The ECB and Monetary Politics: Policy Consensus, Accountability and Coalition-Building

Thursday, July 13, 2017
JWS - Room J7 (J361) (University of Glasgow)
Sebastian Diessner , European Institute, London School of Economics and Political Science (LSE)
This project assesses the political-economic role of the ECB as a pivotal actor in battling the eurozone crisis. It focuses on the intra-institutional deliberations paving the way for major ECB crisis reactions (examining divisions and consensus in the ECB’s governing council) as well as their inter-institutional consequences (highlighting the central bank's efforts at fostering accountability and building coalitions with key stakeholders). Methodologically speaking, the project is grounded in the growing literature on quantitative text analysis.
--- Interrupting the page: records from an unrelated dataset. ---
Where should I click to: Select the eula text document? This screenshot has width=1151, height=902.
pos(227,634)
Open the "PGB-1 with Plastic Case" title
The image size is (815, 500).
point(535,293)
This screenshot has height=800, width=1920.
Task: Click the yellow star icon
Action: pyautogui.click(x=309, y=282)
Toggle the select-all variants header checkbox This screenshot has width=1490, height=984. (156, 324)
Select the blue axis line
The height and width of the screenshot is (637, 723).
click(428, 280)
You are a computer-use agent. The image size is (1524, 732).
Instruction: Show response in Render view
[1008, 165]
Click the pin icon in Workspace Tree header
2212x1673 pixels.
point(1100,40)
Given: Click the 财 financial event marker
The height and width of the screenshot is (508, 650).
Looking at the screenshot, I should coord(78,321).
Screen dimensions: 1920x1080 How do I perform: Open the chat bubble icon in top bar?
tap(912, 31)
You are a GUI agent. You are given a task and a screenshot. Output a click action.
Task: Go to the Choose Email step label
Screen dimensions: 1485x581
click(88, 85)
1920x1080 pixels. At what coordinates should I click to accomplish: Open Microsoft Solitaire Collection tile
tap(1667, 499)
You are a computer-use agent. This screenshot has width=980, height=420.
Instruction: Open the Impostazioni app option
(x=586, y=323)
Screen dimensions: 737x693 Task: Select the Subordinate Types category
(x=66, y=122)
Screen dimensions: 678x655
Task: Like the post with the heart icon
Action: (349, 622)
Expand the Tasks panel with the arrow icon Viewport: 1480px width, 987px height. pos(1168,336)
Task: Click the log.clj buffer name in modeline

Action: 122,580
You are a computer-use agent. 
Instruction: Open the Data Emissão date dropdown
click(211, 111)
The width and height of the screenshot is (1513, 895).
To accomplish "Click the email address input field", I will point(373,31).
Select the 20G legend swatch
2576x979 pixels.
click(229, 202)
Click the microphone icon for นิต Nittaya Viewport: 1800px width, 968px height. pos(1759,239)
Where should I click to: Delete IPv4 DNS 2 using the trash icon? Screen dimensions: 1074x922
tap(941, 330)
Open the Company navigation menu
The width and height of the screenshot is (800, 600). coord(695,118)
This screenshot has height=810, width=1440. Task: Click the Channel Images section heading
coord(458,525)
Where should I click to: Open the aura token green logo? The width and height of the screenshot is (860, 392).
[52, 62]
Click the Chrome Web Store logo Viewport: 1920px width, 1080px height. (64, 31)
By building and examining a dataset of ECB press conference statements, governing council member speeches, and verbatim transcripts of the ECB's 'monetary dialogue' with the European Parliament's ECON committee, significant co-occurrences and shifts in the ECB's decision-making rationale and communication over the crisis years can be uncovered. Thusly generated findings prove to be relevant on both theoretical and real world grounds, since the ascent of the ECB as a controversial political actor reveals unexplained puzzles for theories of ‘policy consensus’ in EMU as much as it highlights significant challenges for the institutional balance within monetary union.